My 2 year old son really enjoyed this one!

Ingredients:
16 oz jar of mild or medium taco sauce (I used about 1/2-3/4 of the jar)
12 oz can Pillsbury refrigerated biscuits
1 cup shredded colby jack cheese
1 (2.25 oz) can sliced black olives
1 can (8 oz) black beans, rinsed and drained 
1/4 cup chopped red bell pepper
1/4 cup chopped green pepper
1/4 cup chopped yellow pepper
1/4 cup mushrooms, chopped

Directions:
Heat oven to 400.  Lightly spray an 11.5x7.5 inch pan with cooking spray.  Spread 1/2 of the taco sauce on the bottom of the dish.  Seperate dough into 10 biscuits; cut each biscuit into 4 pieces.  Place biscuit pieces in taco sauce; turn to coat.  Sprinkle biscuits with 1/2 of the cheese and the olives.  Top with just a little more taco sauce. 

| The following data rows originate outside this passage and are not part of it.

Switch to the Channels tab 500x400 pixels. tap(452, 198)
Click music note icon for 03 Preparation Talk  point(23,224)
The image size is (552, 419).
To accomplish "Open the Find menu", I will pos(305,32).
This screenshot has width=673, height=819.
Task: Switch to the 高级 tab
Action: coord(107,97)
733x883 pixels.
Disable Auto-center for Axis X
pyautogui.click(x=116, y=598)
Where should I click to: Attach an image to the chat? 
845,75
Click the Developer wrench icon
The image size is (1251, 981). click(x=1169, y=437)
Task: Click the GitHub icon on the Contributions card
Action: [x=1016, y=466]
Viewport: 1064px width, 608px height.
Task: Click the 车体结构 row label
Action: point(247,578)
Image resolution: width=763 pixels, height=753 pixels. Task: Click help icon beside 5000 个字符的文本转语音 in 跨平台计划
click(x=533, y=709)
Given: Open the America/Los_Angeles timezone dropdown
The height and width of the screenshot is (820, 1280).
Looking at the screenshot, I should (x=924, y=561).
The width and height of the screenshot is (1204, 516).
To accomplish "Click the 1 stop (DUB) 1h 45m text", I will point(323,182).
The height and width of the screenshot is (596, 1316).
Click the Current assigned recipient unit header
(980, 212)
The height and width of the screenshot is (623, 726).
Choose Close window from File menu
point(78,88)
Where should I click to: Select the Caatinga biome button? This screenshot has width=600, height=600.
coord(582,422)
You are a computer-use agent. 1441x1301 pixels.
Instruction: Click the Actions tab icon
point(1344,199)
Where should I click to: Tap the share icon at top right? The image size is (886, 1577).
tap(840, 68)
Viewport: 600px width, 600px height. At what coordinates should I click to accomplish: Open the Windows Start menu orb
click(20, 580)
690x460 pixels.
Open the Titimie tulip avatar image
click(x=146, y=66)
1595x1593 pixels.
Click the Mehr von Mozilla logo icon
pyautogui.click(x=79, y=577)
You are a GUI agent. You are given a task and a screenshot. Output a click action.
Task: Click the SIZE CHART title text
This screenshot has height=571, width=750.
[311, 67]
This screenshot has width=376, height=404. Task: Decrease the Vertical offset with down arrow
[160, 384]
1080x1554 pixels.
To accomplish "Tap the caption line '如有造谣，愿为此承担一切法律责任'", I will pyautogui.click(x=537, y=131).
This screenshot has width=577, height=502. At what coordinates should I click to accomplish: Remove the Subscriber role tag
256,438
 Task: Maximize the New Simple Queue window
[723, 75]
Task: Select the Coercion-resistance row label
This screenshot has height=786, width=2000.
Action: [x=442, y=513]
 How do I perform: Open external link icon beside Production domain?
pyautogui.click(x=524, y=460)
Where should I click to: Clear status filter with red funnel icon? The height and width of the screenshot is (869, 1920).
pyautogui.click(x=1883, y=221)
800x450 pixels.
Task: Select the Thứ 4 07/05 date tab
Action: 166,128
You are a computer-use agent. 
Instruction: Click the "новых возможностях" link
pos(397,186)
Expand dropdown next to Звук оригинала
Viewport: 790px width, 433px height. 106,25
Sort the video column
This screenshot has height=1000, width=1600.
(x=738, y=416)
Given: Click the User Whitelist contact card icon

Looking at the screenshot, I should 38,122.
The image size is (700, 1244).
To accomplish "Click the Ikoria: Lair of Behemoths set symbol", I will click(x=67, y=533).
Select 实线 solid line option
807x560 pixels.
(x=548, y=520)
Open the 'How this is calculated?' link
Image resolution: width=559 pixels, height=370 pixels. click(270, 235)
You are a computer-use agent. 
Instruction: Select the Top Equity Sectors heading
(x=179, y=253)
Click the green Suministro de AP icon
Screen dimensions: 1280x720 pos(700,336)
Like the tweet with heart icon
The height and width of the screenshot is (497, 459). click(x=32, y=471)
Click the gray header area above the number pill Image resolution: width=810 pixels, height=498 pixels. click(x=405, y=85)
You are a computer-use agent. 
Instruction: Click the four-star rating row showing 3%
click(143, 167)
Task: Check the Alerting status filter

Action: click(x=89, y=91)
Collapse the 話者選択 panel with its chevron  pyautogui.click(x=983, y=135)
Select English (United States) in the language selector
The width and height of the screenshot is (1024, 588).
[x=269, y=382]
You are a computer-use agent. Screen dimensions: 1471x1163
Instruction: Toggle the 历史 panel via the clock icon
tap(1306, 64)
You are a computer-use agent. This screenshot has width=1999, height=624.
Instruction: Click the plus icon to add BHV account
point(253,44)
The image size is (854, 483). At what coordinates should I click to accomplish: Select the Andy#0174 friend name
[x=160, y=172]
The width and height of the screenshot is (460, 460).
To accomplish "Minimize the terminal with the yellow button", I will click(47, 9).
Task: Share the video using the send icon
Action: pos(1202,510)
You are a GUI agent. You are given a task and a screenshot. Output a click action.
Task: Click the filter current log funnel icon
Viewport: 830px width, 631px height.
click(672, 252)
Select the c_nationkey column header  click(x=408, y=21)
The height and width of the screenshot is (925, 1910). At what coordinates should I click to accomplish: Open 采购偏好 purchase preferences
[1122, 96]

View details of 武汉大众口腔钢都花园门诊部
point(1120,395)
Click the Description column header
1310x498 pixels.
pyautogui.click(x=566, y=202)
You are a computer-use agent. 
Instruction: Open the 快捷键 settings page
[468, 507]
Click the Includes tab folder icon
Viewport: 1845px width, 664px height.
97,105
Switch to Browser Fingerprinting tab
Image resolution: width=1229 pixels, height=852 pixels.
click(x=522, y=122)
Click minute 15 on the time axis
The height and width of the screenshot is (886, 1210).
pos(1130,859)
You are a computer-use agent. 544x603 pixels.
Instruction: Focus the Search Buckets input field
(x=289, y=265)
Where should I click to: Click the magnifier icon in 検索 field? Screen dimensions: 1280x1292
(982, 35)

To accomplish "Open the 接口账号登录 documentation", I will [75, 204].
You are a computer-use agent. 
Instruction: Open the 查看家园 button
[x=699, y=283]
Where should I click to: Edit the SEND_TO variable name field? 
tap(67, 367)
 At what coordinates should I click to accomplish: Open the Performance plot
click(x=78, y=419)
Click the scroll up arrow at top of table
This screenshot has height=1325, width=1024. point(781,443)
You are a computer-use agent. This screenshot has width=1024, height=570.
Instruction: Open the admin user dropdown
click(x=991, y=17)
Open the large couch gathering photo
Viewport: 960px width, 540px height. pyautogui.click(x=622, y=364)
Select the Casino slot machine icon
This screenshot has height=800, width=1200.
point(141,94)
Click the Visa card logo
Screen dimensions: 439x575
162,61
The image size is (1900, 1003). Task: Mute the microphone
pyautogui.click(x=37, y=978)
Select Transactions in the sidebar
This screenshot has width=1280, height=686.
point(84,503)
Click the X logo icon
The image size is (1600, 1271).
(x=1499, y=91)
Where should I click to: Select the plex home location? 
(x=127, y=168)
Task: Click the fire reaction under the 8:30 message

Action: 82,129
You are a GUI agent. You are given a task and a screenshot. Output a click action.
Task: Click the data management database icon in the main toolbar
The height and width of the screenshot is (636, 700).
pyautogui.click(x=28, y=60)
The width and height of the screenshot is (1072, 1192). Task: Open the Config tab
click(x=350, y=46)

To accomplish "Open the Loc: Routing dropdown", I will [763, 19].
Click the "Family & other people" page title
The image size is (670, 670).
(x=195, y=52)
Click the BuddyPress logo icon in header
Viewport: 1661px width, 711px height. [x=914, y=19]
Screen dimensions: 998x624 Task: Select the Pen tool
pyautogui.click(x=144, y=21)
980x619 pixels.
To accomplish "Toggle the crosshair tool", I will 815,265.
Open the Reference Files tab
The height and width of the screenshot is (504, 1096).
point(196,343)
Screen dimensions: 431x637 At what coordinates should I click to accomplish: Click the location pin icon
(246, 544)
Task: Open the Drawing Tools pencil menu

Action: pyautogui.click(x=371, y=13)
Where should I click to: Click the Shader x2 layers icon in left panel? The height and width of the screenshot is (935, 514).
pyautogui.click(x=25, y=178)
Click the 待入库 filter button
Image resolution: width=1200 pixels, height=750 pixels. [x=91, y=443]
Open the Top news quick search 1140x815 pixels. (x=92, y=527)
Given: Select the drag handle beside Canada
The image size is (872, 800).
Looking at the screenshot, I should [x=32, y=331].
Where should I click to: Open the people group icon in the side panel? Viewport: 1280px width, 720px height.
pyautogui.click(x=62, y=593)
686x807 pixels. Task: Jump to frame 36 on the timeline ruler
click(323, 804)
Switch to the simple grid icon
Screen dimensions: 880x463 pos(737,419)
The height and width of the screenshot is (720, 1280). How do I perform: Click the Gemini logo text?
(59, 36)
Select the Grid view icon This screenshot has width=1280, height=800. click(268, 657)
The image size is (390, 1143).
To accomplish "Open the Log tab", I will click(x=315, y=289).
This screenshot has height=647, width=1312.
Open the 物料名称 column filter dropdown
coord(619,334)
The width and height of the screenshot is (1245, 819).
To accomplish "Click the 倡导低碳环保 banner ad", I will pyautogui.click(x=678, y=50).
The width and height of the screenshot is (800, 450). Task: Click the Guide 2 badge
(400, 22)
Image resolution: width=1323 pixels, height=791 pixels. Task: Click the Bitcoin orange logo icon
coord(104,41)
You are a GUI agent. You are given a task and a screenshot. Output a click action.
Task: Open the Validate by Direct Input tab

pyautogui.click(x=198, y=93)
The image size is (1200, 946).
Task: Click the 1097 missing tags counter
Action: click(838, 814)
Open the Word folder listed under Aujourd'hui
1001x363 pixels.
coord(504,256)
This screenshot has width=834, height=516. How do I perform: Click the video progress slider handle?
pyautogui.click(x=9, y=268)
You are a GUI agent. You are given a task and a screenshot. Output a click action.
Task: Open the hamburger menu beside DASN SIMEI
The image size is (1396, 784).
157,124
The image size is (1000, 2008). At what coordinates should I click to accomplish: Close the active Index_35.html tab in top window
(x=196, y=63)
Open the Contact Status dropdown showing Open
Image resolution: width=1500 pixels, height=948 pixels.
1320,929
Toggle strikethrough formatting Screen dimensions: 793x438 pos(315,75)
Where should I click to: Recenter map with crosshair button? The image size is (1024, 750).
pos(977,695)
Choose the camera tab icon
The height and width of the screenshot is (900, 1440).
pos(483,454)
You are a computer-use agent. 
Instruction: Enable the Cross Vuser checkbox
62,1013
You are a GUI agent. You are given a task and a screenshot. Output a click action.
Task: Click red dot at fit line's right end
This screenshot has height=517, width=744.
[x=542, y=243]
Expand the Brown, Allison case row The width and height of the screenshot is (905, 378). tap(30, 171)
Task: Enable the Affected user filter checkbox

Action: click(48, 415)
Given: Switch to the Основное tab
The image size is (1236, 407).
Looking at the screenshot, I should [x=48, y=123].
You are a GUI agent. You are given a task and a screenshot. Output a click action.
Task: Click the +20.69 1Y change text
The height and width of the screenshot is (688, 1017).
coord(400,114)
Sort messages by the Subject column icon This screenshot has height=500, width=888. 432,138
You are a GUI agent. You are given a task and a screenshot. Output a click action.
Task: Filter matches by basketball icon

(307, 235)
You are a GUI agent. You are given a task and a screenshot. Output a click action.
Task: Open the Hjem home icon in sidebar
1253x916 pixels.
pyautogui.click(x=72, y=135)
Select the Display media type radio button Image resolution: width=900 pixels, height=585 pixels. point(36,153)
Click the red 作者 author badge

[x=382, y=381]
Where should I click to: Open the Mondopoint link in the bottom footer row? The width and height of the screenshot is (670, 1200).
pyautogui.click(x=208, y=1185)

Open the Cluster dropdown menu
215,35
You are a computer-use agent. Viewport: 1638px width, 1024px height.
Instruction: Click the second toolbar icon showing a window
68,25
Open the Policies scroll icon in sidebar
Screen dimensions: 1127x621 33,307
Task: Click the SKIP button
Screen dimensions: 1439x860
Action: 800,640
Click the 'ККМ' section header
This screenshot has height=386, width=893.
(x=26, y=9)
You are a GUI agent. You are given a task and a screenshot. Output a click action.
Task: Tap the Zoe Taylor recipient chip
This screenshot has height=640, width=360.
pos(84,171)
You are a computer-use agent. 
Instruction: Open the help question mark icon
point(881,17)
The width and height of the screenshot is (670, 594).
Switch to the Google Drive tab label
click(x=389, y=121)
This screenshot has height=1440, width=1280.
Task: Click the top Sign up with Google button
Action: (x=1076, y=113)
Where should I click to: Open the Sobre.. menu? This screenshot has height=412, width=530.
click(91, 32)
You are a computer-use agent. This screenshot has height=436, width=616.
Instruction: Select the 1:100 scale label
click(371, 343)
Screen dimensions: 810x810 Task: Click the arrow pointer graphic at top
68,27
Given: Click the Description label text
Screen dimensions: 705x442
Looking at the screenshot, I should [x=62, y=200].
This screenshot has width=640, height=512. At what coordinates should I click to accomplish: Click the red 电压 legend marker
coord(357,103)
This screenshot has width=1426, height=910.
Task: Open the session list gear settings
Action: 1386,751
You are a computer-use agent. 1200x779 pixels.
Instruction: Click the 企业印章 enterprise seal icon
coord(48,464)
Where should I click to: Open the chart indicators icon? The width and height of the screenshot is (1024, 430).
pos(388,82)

Bake at 400 for 15-18 minutes or until biscuits are raised and bubbly.  Meanwhile, in a large skillet saute beans, peppers, and mushrooms in a little olive oil until veggies are done.  Spread bean mixture on top of the cooked biscuits.  Spread a little more taco sauce on top of the bean mixture and top with the remaining cheese.  Bake for an additional 6 minutes.  
Serve with a tossed garden salad for a complete meal.